##### Text section

Taking cues from the shuttered-for-now physical art galleries, Nifty is looking to run a show every two to three weeks, “and build a reputation as a gallery that displays high quality work consistently,” Duncan Cock Foster said.
What makes an NFT?
Browsing through the digital exhibitions, I was intrigued. Cey Adams’s work reminded me of a painting I had seen hanging in the galleries of the Metropolitan Museum of Art, long before it closed its doors.
But what makes an NFT “high quality?” Where is the value in a digital reproduction, even if it’s one-of-a-kind and signed by a renowned artist? The Cock Foster twins said they don’t have access to much biographical information of Nifty users, but suspect they’re in their 30s, male and “interested in art and technology.”
Rinker, a man in his late 70s, said, “What do I want with a digital collection? Where’s the fun in something if you can’t hold it, play with it, and caress it.” Ryan Colditz, a crypto artist who works under the name Coldie, thinks that at least some of its value comes from its portability, especially as “our lives are becoming more digitally based.”
For others, the value is perhaps best described as intrinsic. “I think art is so personal. I know a lot of my collectors have said ‘this piece really speaks to me’ and that’s why they bought it,” Max Osiris, the early adopter, said.
While we may bemoan the loss of experiencing art firsthand, the possibility of creating in a new medium allows for radically new approaches to production. “We like to encourage our artists to really embrace the media… Like, hey, go crazy, make some animated digital artworks, make some vector files, do something that you can’t do in the physical media,” Duncan said.
“I know that to stand out, I have to keep making art that is relevant yet interesting in its own ways,” Osiris said. “It’s the age of experimentation really. There’s movements and there’s individual artists, particular pieces that tend to define these eras.”

##########

== Directions ==
Could you retype the stretch of the NFT art article from "What makes an NFT?" through "closed its doors.", word for word? The records have no connection to the article on NFT art.

##### Dataset extract

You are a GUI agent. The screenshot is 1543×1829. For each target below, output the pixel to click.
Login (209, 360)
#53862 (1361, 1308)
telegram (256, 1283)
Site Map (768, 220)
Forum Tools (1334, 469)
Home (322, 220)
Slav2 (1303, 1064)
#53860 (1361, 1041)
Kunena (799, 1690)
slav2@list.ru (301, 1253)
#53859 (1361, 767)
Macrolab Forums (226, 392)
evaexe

##########

== Output for this exercise ==
What makes an NFT?
Browsing through the digital exhibitions, I was intrigued. Cey Adams’s work reminded me of a painting I had seen hanging in the galleries of the Metropolitan Museum of Art, long before it closed its doors.